As long as you understand the kit and its limitations, exercise some caution when prevailing conditions are not suitable, then they are another important and useful tool for us.

I always use the NDB's for SA whether VMC or IMC, as people have said they are useful in approaches for giving you an indication of where you are in the pattern and in thier own right, if a little wobbly sometimes.

Nick

Cravenmorehead
7th Apr 2009, 16:30
We use them lots in Australia/PNG/Pacific/NZ /Indonesia etc. As said by others previously great tool for SA. Great for accurately flying DME arcs, useful for instrument approaches, Locators are low powered NDB's are they not? The RMI on most can be selected to either ADF or RMI hence 2 tools in one me thinks.
What if GPS is for some reason out of commision ie during a War or North Korea manage to take them out with a nasty spy satellite (a bit far fetched I suppose). Maybe some sort of terrorist attack etc. Who knows 911 was afterall a wee bit of a shock to the Yanks was it not; anything is possible.
Just a perspective from down under.
Cheers

RoyHudd
7th Apr 2009, 23:14
Handy in the icy wastes of Northern Canada. Good range on them too.

john_tullamarine
7th Apr 2009, 23:33
.. and, if you really have your back against the wall and the Lady Luck SA fairy has deserted you .. the ADF can use the local AM radio broadcast station .. perhaps even getting you out of the tight spot you let yourself get into ..

pithblot
8th Apr 2009, 03:27
In Australia most RAAF bases had a high powered NDB. Darwin had a good one that was (is?) useful for getting the ATIS on the ground at Elcho Island or, at a pinch, Ambon. One wet season in the 80's I was able to learn that the weather in Darwin was pretty bad and the ILS had been struck by lightning - thanks to the NDB.

HercDriver
8th Apr 2009, 03:34
well ....i like em..... but I cut my teeth fly hercules aircraft from the early sixties all over South America, Europe and Africa.... ya damn well better have been able to use an NDB for approaches and enroute.....:ok:

inner
8th Apr 2009, 07:06
Even in times with gps and fms i still use them, especially for an approach, to have situational awareness. So i hope that they will stay for a while.

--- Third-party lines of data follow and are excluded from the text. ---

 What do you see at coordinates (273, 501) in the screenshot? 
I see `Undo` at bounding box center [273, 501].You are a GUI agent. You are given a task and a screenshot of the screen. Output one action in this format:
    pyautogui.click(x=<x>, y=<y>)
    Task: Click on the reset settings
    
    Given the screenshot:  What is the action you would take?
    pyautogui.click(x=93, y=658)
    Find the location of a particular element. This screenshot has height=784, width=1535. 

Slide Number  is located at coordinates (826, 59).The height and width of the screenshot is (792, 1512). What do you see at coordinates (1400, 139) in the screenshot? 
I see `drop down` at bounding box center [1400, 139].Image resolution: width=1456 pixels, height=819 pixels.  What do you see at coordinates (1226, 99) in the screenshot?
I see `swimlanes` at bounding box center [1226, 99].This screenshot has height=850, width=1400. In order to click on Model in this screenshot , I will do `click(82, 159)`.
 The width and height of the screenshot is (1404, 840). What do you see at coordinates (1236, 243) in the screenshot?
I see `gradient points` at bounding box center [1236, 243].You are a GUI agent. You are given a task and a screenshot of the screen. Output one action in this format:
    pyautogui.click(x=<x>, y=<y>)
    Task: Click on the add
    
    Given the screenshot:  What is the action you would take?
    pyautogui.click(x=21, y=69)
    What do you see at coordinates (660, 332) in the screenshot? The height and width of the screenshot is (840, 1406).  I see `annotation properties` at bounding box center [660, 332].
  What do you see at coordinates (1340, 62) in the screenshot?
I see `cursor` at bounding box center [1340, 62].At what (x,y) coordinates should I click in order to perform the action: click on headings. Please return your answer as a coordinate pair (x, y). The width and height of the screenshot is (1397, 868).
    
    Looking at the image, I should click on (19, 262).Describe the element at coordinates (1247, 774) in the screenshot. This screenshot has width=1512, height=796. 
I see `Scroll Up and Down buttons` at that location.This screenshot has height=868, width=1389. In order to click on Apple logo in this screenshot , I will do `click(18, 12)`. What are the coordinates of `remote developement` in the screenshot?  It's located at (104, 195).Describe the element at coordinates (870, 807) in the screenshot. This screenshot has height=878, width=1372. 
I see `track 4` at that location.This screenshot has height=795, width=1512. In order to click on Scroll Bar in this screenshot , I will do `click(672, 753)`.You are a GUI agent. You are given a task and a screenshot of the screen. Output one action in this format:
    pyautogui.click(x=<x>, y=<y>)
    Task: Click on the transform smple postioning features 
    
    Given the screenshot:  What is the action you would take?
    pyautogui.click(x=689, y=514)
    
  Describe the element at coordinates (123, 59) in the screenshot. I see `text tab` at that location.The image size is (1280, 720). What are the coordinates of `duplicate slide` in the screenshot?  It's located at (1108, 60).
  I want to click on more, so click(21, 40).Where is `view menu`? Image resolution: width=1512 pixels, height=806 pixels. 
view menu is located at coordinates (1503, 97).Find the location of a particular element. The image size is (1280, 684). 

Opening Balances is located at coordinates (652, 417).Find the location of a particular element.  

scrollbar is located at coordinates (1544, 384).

But i guess an adf is like a woman: every second it changes its opinion;)

Basil
8th Apr 2009, 11:10
After leaving the RAF I briefly flew an Aztec, part based at a grass field in the NE of England. The pundit was a home made perspex box containing a jumble of recycled green discharge tubes.
They also enterprisingly operated an MF transmitter, into the legality of which I refrained from prying. Together with cross cuts from a conveniently located VOR it made a very decent approach aid which, of course, I never used whilst on public transport operations.

What am I getting at? Well whilst the NDB has its limits, of which all instrument rated pilots should be aware, it is a cheap and easy navaid to install and use.

I must say, when I started flying a few years ago I thought that, by the turn of the century, NDBs and HF radio would be things of the past.

Dan Winterland
8th Apr 2009, 14:58
Which just goes to show that it all depends on what sort of operation you are employed on. In my world, NDB approaches exist, but if we use them, it's very rare and we wouldn't do it unless the FMC says that it's accuracy is 'HIGH', probably derived from the GPS element of the Multi Mode Receiver. So it essence, it's a RNAV approach. In fact, if there isn't an RNAV overlay published for the approach we wouldn't be doing it as the approach wouldn't be in the FMC database. We have to have the needle displayed, but it could just be the head of the needle superimposed on the NAV display. Essentially, we are doing the approach onto a position which happens to have the beacon there and for which there is a published procedure. It's effectively no different to the GPS/RNAV approaches we do into some of our destinations.


And on the Airbus, we would probably fly a 'Managed Approach' which to all intents and purposes is very similar to a Flight Directed ILS. It's very easy - and very safe. Which in this day and age is what air transport is all about.